Virginia’s nine public psychiatric hospitals — housing a larger number, proportionately, than almost any other state — have been operating at more than 90% of capacity for the past three years. They peaked above 100% this summer and again in September and have been above 95% pretty much every week since Feburary, state Department of Behavioral Health and Developmental Services data show.

Eastern State, just outside Williamsburg, has hit that 100% or higher level more than once this year.

“We are in a crisis,” Virginia Secretary of Health and Human Resources Daniel Carey told the General Assembly’s joint subcommittee on mental health services last week.
Passing a red flag law is a cheaper and easier way for politicians to say they “did something” than actually addressing the need for more in-patient beds as well as community care in the state, which lags behind much of the nation, according to the Virginian-Pilot. The paper notes that a few years ago legislators did increase funding for mental health services, but not nearly enough to make a difference.
But the increases the General Assembly approved still left per-capita spending on community mental health services well below the national average — at $54.62, compared to the national average the year before Gus Deeds’s suicide of $93.50. That year, Virginia’s number was $42.46, or less than half the national average.

That gap was pretty much the pattern through the 1990s and into fiscal year 2014.

The result: Virginians get much less community care than do most Americans. The utilization rate here is 14.25 people per 100,000, or barely 60% the national average of 22.99, according to data collected by the federal Substance Abuse and Mental Health Services Administration.
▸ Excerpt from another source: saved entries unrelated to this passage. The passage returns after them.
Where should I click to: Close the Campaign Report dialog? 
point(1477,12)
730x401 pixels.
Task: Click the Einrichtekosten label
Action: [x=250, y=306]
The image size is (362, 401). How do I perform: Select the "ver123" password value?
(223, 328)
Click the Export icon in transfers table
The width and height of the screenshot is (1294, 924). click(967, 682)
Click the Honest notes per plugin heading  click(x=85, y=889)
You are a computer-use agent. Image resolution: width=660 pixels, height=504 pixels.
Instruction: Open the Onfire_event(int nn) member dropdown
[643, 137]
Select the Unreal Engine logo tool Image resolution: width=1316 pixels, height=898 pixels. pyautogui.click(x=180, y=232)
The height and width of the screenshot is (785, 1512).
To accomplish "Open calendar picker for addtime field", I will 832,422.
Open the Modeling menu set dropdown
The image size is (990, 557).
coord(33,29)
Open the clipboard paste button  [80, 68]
The state’s suicide rate has been climbing in recent years, but Virginia’s drug overdose death rate has absolutely skyrocketed during that same time period. Ss we’ve pointed out here before, in states where “red flag” laws have been on the books for years, the overall suicide rate has increased, not declined, so it seems willfully ignorant for Democrat lawmakers to assume that a red flag law in the state will alleviate the crisis. Instead, it will only strip Virginians of their constitutional rights, while leaving those truly in crisis to wrestle with their problems on their own.